[tei-council] Fwd: Re: first stab at Google > TEI

Wed Jun 22 12:41:12 EDT 2011

To get around the sender limit (and the confusion with non-members 
trying to send to the list), I sent this to everyone but tei-council. 
Here's your copy.

-------- Original Message --------
Subject: Re: [tei-council] first stab at Google > TEI
Date: Wed, 22 Jun 2011 12:40:23 -0400
From: Kevin Hawkins <kevin.s.hawkins at ultraslavonic.info>
To: Ranjith Unnikrishnan <ranjith at google.com>
CC: Martin Mueller <martinmueller at northwestern.edu>,  Peter Gorman 
<pgorman at library.wisc.edu>, Ram Subbaroyan <ramram at google.com>, Jon 
Orwant <orwant at google.com>,  Jeff Breidenbach <jbreiden at google.com>, 
Salim Virji <salim at google.com>, "Timothy W. Cole" <t-cole3 at illinois.edu>

Hi,

As one of the co-editors of "Best Practices for TEI in Libraries" (which
we are finalizing and for which we will soon produce schemas for
validating content at levels 1 through 4), let me answer Ranjith's
questions:

> - The TEI Header: As you mentioned, populating the many fields in the TEI
> header automatically from OCR output is a hard problem. However, it
should be
> possible for us to use the book metadata that is supplied by
> libraries/publishers to populate some of the more common fields (eg the
> author, title, year and place of publication, publisher name). Would
that be
> acceptable? The caveat is that the data would be coming from a different
> source that, although quite accurate in comparison to OCR, need not be
> error-free either.

I agree that you can do this for books where you have metadata.  It
should be even easier for books from libraries since you have the full
MARC records sent by the libraries.

> - The description of the level 2 TEI encoding in the wiki seems to
suggest
> that raw images of the pages should accompany the TEI file. Is that
correct?
> If so, are they meant to be referenced in the TEI file in some way
(eg. in the
> <pb> tags)?

There are three ways to do this:

http://www.tei-c.org/SIG/Libraries/teiinlibraries/#Linking_Between_Encoded_Text_and_Images_of_Source_Documents

> - The desired encoding level: In practice the quality of OCR data we have
> varies widely. Some books that have been processed more recently
and/or have
> had the benefit of human operators looking at the books are likely to
have
> more structural information such as paragraph breaks, headers and footer,
> lists, and maybe even more details like tables and table of contents.
These
> details would belong in levels 3 and 4 of the TEI encoding guidlines.
Would it
> be acceptable to mix these tags from the different levels in the
final TEI
> file? Or were you thinking of pruning the tags to discard all information
> higher the desired target encoding level?
> FWIW, I would take the position of putting as much information in the TEI
> output as is available because, as Martin said, it is usually easier to
> correct such tags if necessary than start from scratch.

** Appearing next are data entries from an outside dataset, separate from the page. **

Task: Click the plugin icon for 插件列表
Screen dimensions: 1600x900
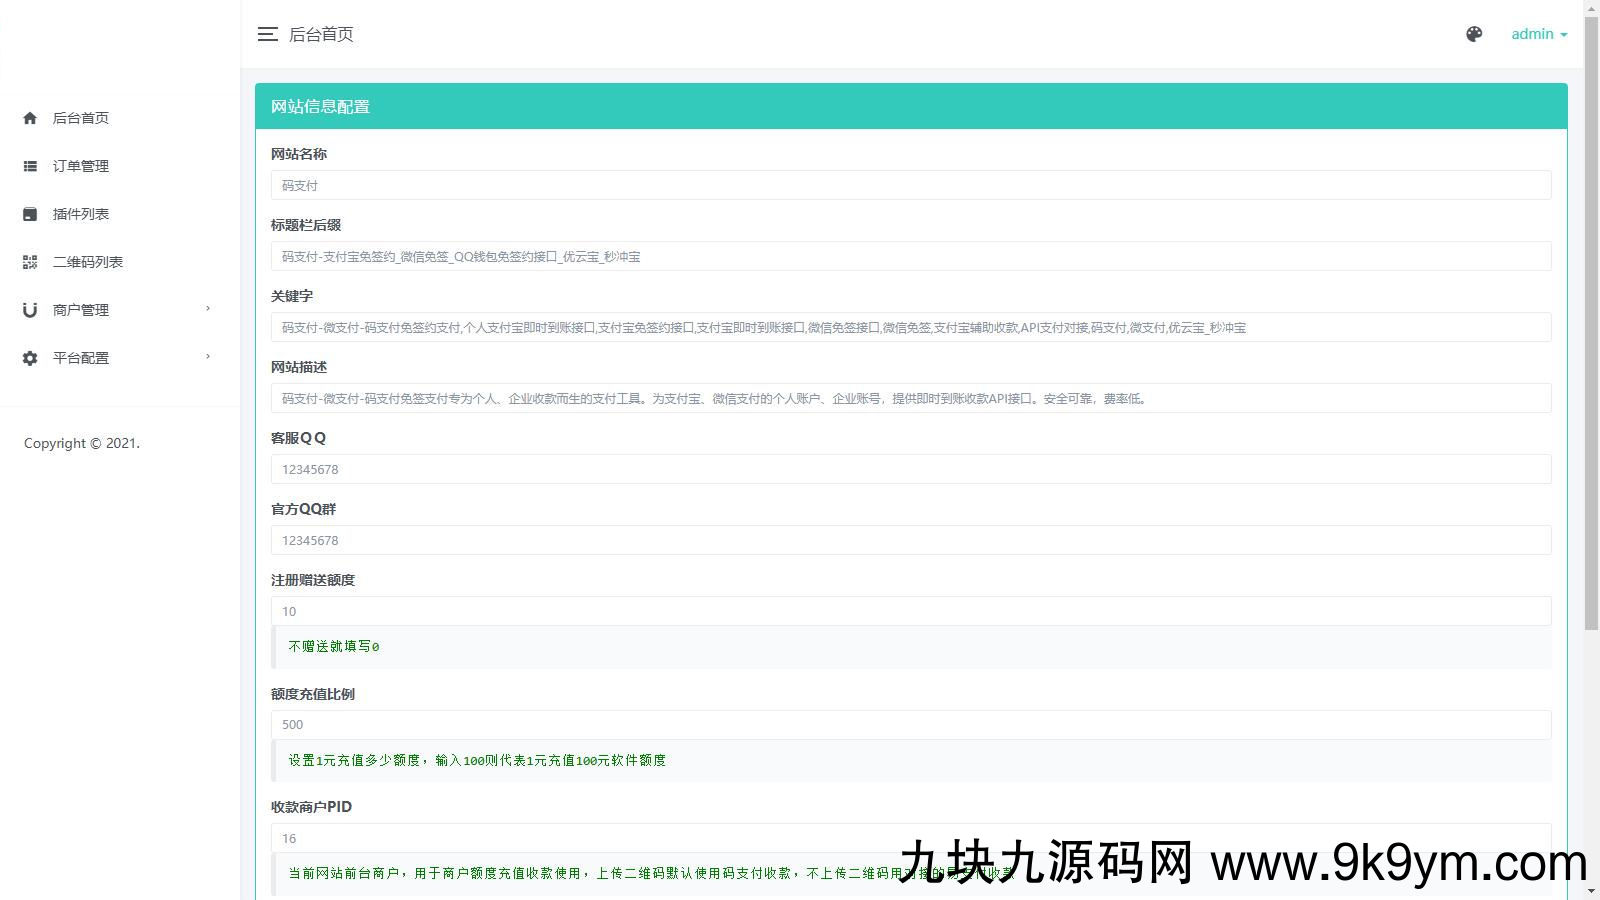Action: point(30,214)
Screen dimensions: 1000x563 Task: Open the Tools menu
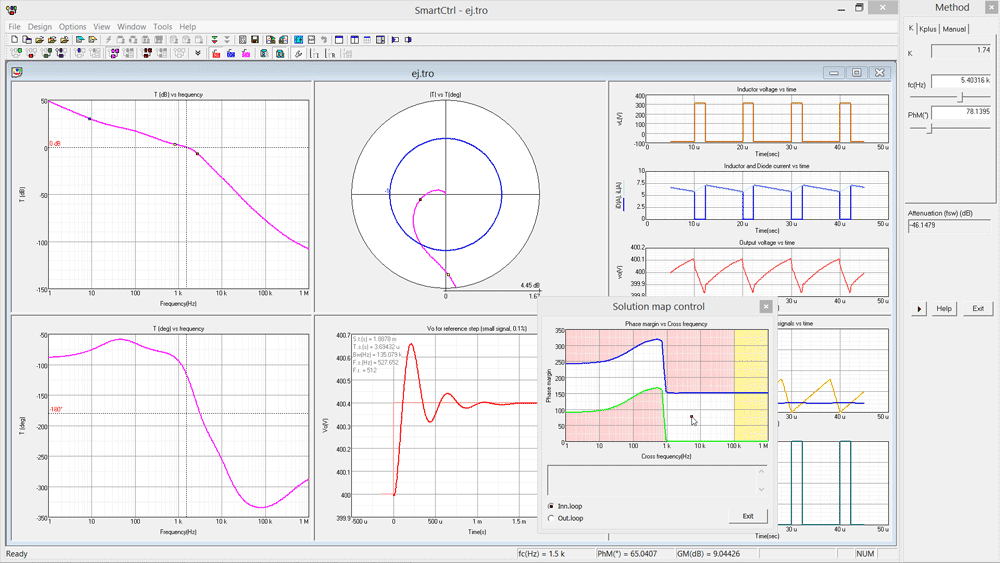pos(162,27)
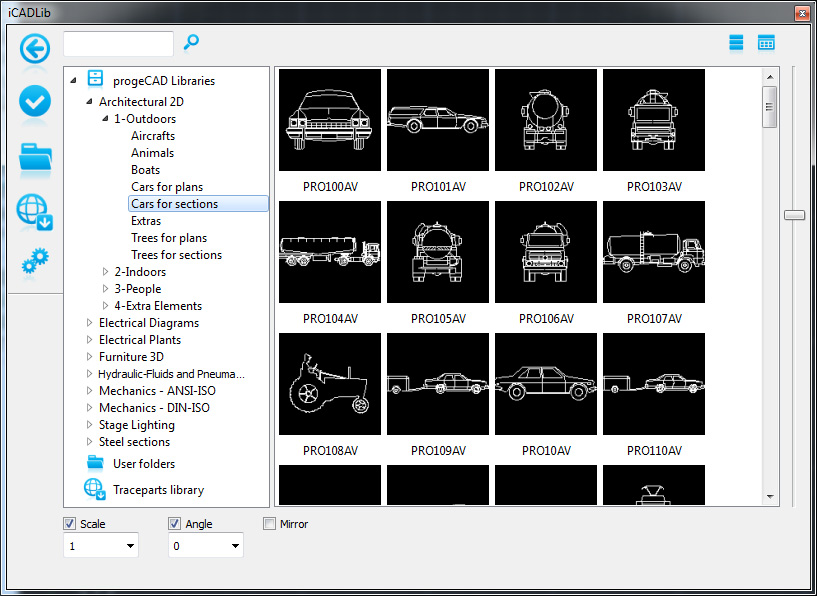
Task: Click the blue back arrow icon
Action: 35,48
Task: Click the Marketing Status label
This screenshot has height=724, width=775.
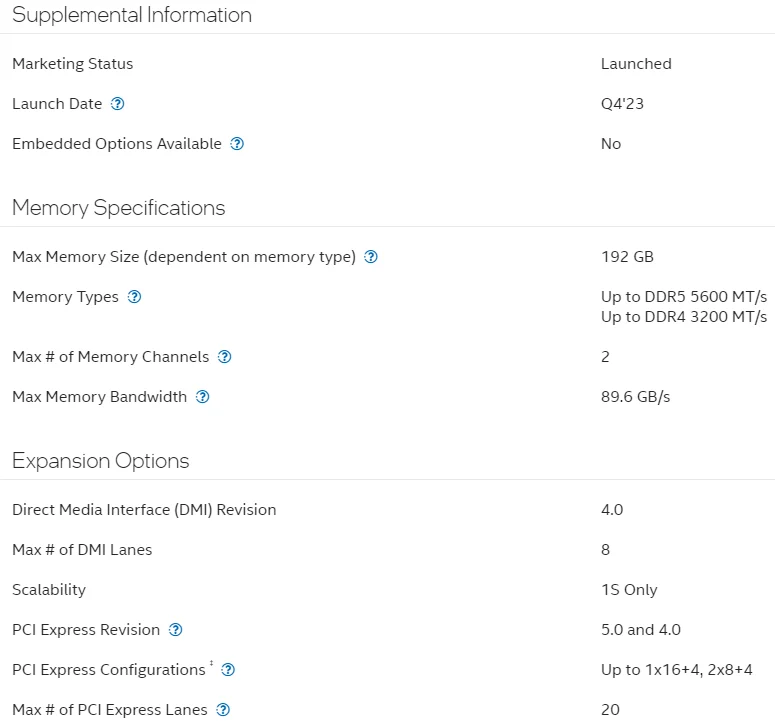Action: [x=72, y=64]

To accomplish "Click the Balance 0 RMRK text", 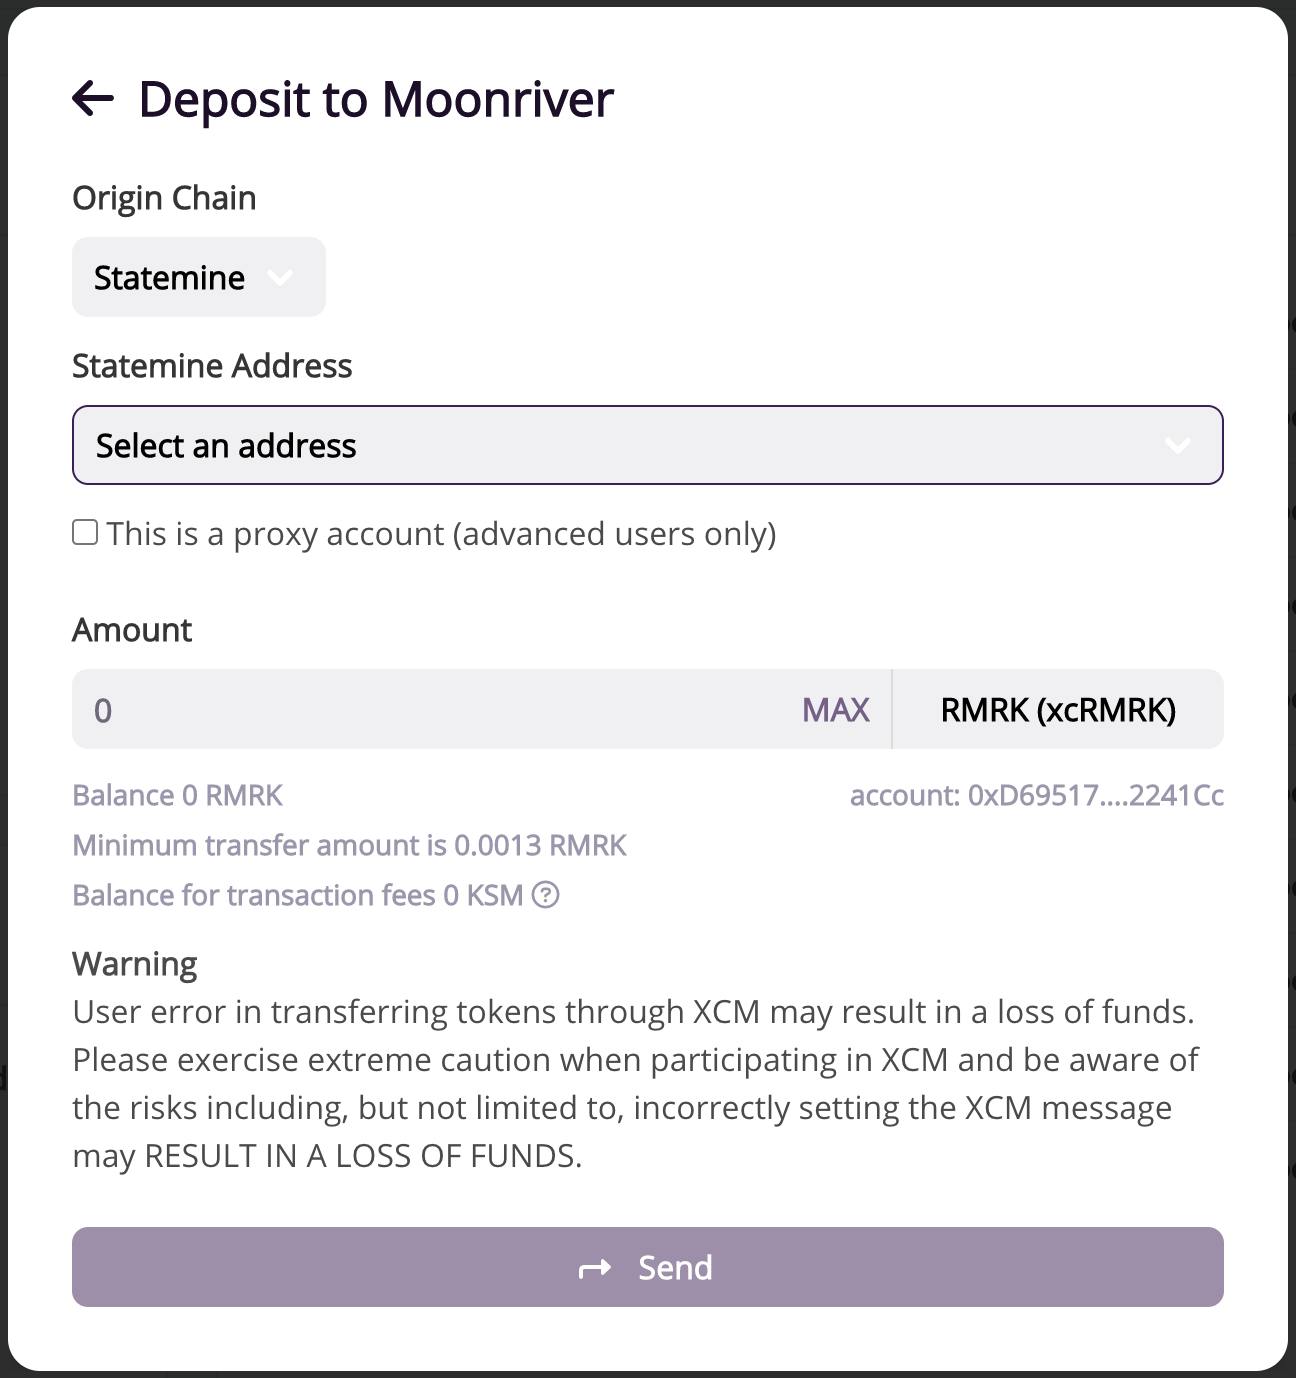I will tap(178, 795).
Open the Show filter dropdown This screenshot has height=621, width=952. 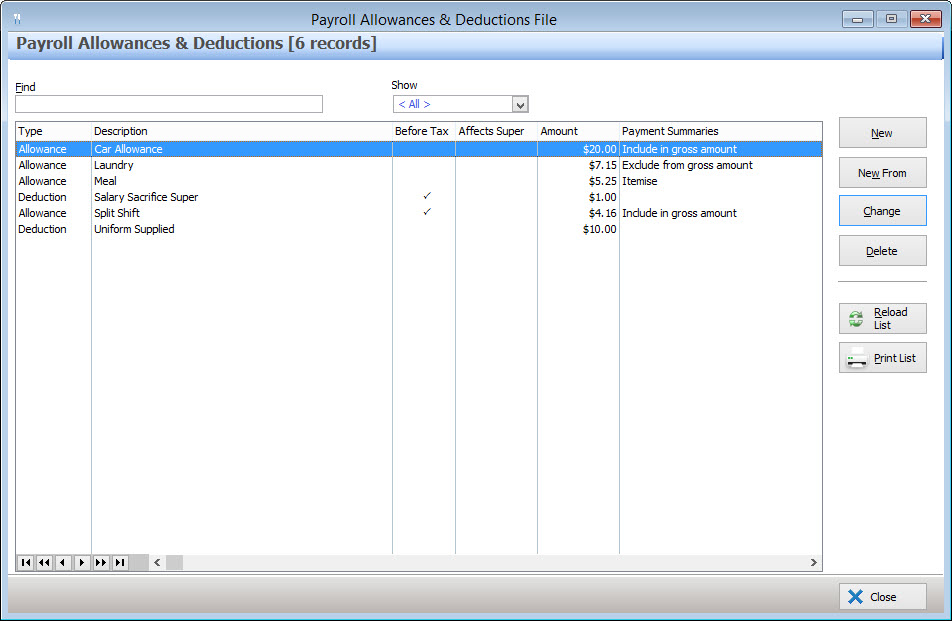(520, 104)
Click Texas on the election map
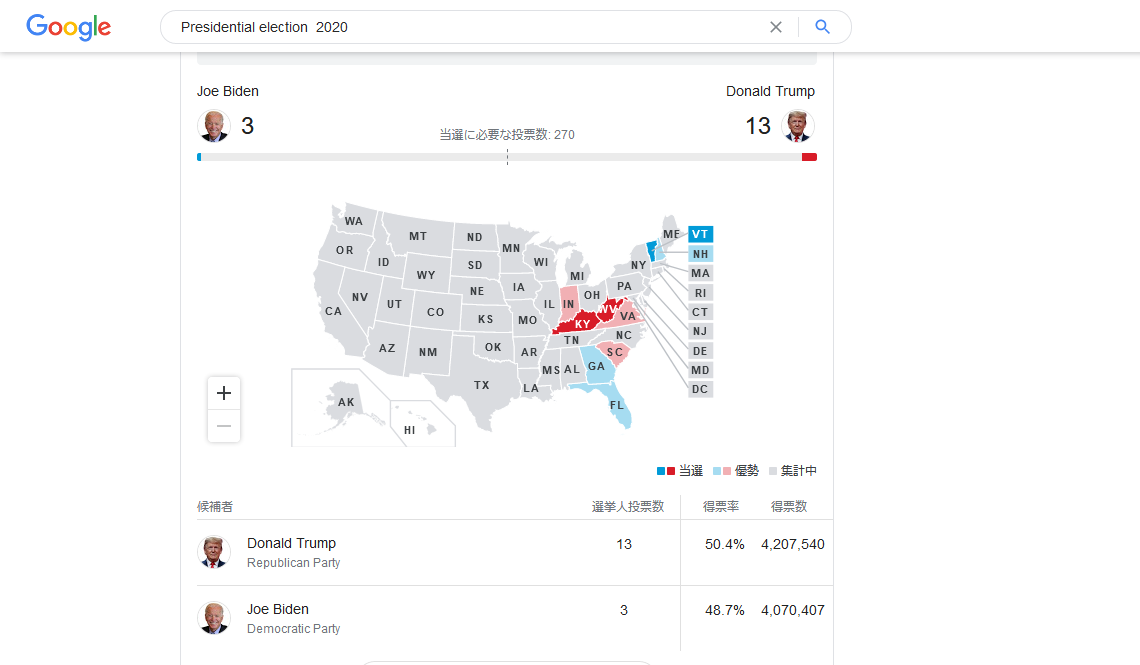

These levels are guidelines.  While we intend to produce schemas for
validation at the various levels, we understand that people might have
something like "level 2+", with some additional structure they are able
to add.  So this is fine. Furthermore, at this point there are basically
no software applications that expect content to conform exactly to an
encoding level.  So it's good to add as much structure as you can and
let users figure out whether they want to strip some of the markup.

> - Validation:  Do you have a tool for validating a TEI file? It would
> certainly be beneficial for me to send you some generated TEI output
to get
> your comments, as Peter suggested. But a validator would be useful as
part of
> our automated code testing tools, and probably help us scale our efforts
> better.

There is no one tool since TEI is not a finite specification.  You
typically create a schema for your customization.  If you want to
validate against everything possible in the TEI, you can validate against:

http://www.tei-c.org/release/xml/tei/custom/schema/relaxng/tei_all.rng

> - Page Headers: What is the TEI element for representing page headers
(ie. the
> region above page text that often contains the page number and
chapter name).
> Or are these regions not meant to be represented in the TEI output?

The element if <fw> ("forme work").  We recommend discarding at level 3
and above:

http://www.tei-c.org/SIG/Libraries/teiinlibraries/#Forme_Work

> - Figures: How are figures/page graphics to be treated? We rarely have
> information about figures - sometimes we have the caption but usually
not. Did
> you want us to create cropped image regions from the original scan
and insert
> references to them in the <figure> tags? Or do we drop these altogether?

It would be good to include the cropped images as you suggest.  We
recommend inclusion of figures only at level 4 but not at level 3.
(Mentions of it at level 3 are a known bug in "Best Practices for TEI in
Libraries".)  See:

http://www.tei-c.org/SIG/Libraries/teiinlibraries/#Level_4_Figures

Happy to answer further questions!

Kevin